Red Fort violence: Punjab CM hits out at BJP, AAP

Punjab CM Captain Amarinder Singh. (File photo)
CHANDIGARH: Punjab chief minister Amarinder Singh on Thursday slammed Union minister Prakash Javadekar over his "disgraceful and desperate" attempt to shift blame for the "shocking" Red Fort violence.
The Punjab CM said that the incident "had evidently been instigated by supporters and members of Bharatiya Janata Party (BJP) in collusion with the Aam Aadmi Party (AAP), with the Congress nowhere in the picture.”
"Workers and supporters of the BJP and AAP, and not the Congress, have been caught on camera waving the Nishan Sahib at the Red Fort,” said Singh in a strong retaliation to the Union minister's allegations against the Congress, and party's government in Punjab.
He also pointed to the Delhi Police which named Deep Sidhu, a key aide of BJP MP Sunny Deol, as one of the main instigators of the violence and Amrik Micky, an AAP member who was also spotted at the Red Fort.
"Not a single Congress leader or member was seen at the Red Fort indulging in any kind of lawlessness,” Amarinder Singh claimed.
The CM said that even the farmers were not responsible for the January 26 trouble, which was in fact the doing of anti-social elements who had infiltrated the tractor rally.
"The Centre should also get a free and fair probe conducted into the possible role of any political party or even a third country as is being alleged by BJP’s own leaders, to ensure that the guilty are punished and the genuine farmers are not unnecessarily maligned or harassed," he added.
The Punjab CM also lashed out at the Union minister for accusing Congress leader Rahul Gandhi of inciting the violence.
"Did Rahul ask anyone to climb Red Fort? He did not.
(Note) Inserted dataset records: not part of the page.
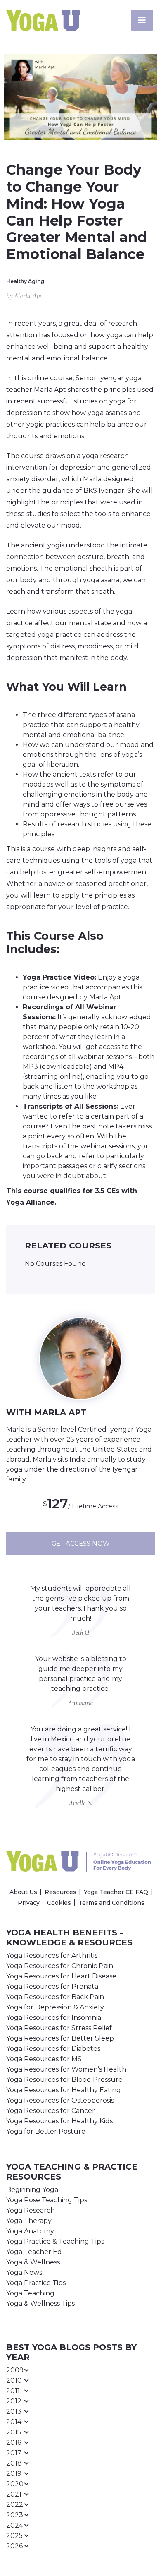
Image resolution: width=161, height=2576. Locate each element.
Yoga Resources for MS (44, 2059)
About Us (23, 1892)
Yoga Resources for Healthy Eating (63, 2090)
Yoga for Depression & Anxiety (55, 2007)
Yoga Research (30, 2210)
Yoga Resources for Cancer (50, 2111)
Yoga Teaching (30, 2293)
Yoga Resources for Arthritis (51, 1955)
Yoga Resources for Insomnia (53, 2017)
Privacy (29, 1902)
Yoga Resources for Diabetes (53, 2049)
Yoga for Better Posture (45, 2131)
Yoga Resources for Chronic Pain (59, 1966)
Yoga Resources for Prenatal (53, 1986)
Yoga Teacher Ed (34, 2252)
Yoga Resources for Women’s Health (66, 2069)
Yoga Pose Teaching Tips (46, 2200)
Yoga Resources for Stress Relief (59, 2028)
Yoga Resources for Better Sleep (60, 2038)
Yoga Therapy (29, 2221)
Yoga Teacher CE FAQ (116, 1892)
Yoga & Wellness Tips (40, 2303)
It was BJP and AAP men who did that," he asked.
Rahul had, in fact, promptly condemned the violence and made it clear that violence was no solution to the crisis, he added.
"These allegations are nothing but a cover-up attempt by the BJP leader for his own party’s role in the violence and in fact for their utter failure to manage the situation which they had created in the first place with the unilateral implementation of the farm laws," the CM said.
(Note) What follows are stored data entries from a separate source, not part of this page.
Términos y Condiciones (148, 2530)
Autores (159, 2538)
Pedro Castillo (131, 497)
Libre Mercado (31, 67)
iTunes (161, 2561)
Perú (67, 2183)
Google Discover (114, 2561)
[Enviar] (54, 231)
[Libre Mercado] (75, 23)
Permission given by Delhi Police
"How could I stop peaceful farmers from going to their own national capital to exercise their democratic right of protest,” Amarinder Singh further said while reacting to the Union minister’s statement that the Punjab government failed to stop farmers from joining the tractor rally.
"Permission for the tractor march was officially given by the Delhi Police and there was no reason for the Punjab government to prevent farmers from joining the rally", he said.
If there was a ban on the movement of farmers to the Delhi borders, the central government, of which Javadekar is a part, should have directed the BJP chief minister in Haryana to stop them on the way, the CM said.
For more than a couple of months, farmers had been peacefully agitating in Punjab without causing any trouble, before camping at the Delhi border, where also they had been completely peaceful for two months before the events of January 26, the chief minister pointed out.
The CM said that pinning the blame for the violence on the Punjab government or on the Congress is clearly a diversionary tactic on the part of the BJP leadership.
Centre did not pay heed
Amarinder further pointed out that all those months when the farmers were blocking railway tracks in Punjab, he had been reaching out repeatedly to the central leadership, including the Prime Minister and a host of ministers, to intervene and resolve the crisis.
“But nobody heeded us, nobody listened to me or to the agitating farmers, fighting for their survival", he added.